Die 35. VdF-Fachtagung gruppierte diverse Vorträge unter dem Motto „Feuer Wasser Digital“. Gleich zwei Referate widmeten sich dem Thema BIM, auch wenn dies derzeit nicht das drängendste Thema für Fachplaner sei, wie Carsten Zellner relativierte. „Hier wurde und wird vieles hochgekocht“, betonte er. Seine Aussage gründete er u. a. auf persönliche Gespräche der Vorstandsmitglieder mit den einzelnen Bauämtern der Länder. „Die sind noch nicht soweit.“ „Auch wenn wir erst 30 % unserer Projekte mit BIM machen, liegt darin die Zukunft“, prophezeiten Christian Meißner und Christian Schleupner von Profi-tabel Resultants. Sie gaben einen anschaulichen Ausblick darauf, was BIM praktisch für Bauprojekte bedeutet. Die rechtlichen Besonderheiten erörterte Dr. Robert Elixmann von Kapellmann und Partner Rechtsanwälte.

Beamen ist Realität

„Beamen ist bereits Realität“, betonte Prof. -Ing. Nicolai Bensheim von der Hochschule Albstadt-Sigmaringen. „Sie müssen nur vergessen, dass Sie gerade an Ort A sind und nicht an dem Ort, den Sie in Ihrer virtual reality-Brille sehen“, begründete er im Rahmen seines Vortrags rund um augmented reality und virtual reality. Markus Kiesel von CMC-Kiesel relativierte allerdings die derzeitige Anwendbarkeit. „Die Techniken sind noch nicht ganz ausgereift und eher für Präsentationen oder das Marketing geeignet.“ Allerdings sieht er darin viel versprechende Möglichkeiten, z. B. für die Kollisionsprüfung bei Planungen, das Mitarbeitertraining oder die Fernwartung.

Weniger schlecht ist nicht gut

Highlight der Tagung war der Vortrag von Prof.

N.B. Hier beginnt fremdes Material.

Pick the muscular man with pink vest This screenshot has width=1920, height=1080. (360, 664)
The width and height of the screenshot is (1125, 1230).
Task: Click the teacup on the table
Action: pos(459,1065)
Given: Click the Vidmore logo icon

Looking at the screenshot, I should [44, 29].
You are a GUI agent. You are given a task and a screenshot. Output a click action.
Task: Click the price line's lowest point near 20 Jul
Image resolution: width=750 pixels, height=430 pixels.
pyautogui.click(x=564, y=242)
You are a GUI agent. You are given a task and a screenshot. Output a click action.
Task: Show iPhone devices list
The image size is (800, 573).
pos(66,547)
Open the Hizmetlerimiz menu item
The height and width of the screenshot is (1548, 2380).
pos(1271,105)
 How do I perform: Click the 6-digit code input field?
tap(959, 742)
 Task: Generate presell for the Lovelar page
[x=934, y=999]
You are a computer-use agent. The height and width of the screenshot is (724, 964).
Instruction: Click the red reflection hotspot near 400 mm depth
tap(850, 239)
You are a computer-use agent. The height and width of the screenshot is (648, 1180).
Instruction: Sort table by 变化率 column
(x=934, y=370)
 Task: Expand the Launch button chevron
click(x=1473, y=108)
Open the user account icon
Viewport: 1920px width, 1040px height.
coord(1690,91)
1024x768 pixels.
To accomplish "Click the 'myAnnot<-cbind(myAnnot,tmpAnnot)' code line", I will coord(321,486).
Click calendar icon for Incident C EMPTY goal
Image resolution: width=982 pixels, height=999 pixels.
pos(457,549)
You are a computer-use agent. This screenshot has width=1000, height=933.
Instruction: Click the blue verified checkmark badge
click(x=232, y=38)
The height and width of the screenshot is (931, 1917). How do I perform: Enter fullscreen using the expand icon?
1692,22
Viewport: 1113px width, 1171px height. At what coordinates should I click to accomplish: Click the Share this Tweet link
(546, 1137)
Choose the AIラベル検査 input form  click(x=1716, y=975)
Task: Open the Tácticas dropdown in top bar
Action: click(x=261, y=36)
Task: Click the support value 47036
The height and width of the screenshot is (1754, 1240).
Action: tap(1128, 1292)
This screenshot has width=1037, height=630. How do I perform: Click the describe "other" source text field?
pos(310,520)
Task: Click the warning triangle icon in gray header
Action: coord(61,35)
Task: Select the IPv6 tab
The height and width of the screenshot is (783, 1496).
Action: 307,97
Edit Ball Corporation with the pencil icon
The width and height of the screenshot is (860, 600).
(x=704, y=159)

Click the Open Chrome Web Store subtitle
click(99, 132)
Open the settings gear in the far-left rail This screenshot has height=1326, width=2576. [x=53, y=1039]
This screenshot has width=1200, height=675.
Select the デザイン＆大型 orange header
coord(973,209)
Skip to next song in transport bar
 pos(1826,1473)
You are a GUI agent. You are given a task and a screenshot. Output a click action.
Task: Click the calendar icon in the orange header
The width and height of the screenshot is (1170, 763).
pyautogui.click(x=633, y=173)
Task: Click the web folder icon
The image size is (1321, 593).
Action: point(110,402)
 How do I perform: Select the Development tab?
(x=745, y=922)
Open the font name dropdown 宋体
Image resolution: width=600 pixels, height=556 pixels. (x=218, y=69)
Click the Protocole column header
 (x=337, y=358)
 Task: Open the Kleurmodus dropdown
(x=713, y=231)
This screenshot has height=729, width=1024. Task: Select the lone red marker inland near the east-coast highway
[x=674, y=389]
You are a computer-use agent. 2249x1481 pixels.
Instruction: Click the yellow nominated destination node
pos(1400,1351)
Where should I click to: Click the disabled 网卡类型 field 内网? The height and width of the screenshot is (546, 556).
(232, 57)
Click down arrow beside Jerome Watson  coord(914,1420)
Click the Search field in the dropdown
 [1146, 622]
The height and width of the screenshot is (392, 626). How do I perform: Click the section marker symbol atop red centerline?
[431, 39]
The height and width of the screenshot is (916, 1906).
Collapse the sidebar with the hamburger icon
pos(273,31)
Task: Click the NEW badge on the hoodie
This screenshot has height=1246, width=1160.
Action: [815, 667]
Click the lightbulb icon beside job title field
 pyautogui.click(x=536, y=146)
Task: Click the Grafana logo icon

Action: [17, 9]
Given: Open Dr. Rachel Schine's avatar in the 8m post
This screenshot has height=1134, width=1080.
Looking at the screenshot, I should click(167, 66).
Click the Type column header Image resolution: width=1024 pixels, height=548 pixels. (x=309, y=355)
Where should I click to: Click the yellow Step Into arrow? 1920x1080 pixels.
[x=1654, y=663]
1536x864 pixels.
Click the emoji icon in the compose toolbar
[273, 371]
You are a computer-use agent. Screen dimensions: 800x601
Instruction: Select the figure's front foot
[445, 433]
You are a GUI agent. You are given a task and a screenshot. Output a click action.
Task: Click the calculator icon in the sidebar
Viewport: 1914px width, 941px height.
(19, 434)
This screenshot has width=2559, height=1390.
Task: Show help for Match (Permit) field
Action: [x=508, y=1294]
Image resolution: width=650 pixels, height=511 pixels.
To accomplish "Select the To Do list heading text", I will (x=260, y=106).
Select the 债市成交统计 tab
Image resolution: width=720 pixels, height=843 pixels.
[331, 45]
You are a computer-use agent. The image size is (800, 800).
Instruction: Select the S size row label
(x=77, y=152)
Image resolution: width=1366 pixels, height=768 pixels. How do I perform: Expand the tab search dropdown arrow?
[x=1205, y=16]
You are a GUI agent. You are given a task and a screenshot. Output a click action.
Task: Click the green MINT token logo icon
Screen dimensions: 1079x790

Dr. Michael Braungart zum Thema „Cradle to Cradle als Innovationschance für Fachplaner“. Schonungslos konfrontierte er das Plenum mit versteckten Umweltgiften, wie Druckerfarbe in recycelten Pizzakartons. „Die Luft in Gewerbeküchen ist drei- bis achtmal schlechter als unsere mit Feinstaub und Co. belastete Außenluft“, erläuterte er als Branchenbeispiel. Sein Ziel: Eine neue Form von Nachhaltigkeit aufzuzeigen. „Etwas ein bisschen weniger schlecht zu machen, ist nicht das Richtige. Schließlich ist es egal, ob Sie statt 70-mal nur noch 50-mal erschossen werden“, betonte er. Sein Ansatz: „Wir müssen die Dinge komplett neu denken – und zwar positiv; nicht bestimmen, was nicht drin sein soll, sondern bestimmen, was drin sein soll.“

Die vielen Umweltgifte gründen seiner Meinung nach auf der Billig-Mentalität. Er appellierte zu einem stärkeren Qualitätsdenken. Ein Weg von vielen wäre z. B. ein „neues Bio“. Die bestehenden Bio-Siegel führen zu viele Ausnahmeregelungen z. B. in Bezug auf Düngung. Das bedinge auch fortschrittliche Technologien und Formen wie die urbane Agrarwirtschaft und die vertikale Landwirtschaft, so sein Ausblick in die Zukunft unserer Nahrungsmittel.